* Begin INPUT ROWS *
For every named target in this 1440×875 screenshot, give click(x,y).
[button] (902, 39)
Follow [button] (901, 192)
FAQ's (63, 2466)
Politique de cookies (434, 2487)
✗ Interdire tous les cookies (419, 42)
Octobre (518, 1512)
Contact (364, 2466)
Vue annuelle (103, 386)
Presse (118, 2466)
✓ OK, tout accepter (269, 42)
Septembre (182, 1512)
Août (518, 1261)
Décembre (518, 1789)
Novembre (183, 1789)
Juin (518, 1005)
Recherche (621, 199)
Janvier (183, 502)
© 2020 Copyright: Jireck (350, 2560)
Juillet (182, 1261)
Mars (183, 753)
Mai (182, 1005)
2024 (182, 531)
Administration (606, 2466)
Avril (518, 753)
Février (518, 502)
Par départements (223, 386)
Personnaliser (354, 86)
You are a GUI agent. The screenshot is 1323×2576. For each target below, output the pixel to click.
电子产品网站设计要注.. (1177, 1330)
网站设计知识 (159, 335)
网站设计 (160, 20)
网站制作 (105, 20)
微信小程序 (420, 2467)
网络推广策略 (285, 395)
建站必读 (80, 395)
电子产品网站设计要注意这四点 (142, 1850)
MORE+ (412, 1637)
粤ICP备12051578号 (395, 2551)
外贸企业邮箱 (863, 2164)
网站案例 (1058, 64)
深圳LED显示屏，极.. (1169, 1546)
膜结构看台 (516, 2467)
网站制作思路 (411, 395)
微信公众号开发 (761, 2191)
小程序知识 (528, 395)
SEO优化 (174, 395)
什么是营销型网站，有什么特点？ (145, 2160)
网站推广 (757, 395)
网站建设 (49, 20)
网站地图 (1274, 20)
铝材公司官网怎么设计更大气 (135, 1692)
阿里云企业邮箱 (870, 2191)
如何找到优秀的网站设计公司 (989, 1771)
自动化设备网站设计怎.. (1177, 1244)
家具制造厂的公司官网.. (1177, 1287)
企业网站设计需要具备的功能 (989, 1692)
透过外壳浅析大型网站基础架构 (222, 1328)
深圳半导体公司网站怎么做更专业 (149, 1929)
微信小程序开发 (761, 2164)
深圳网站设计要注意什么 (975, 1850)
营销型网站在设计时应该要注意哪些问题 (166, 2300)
* End INPUT ROWS *
Count the lines of the listing above that contain the string "screenshot", treating uppercase and lowercase as different, and give only the number.

2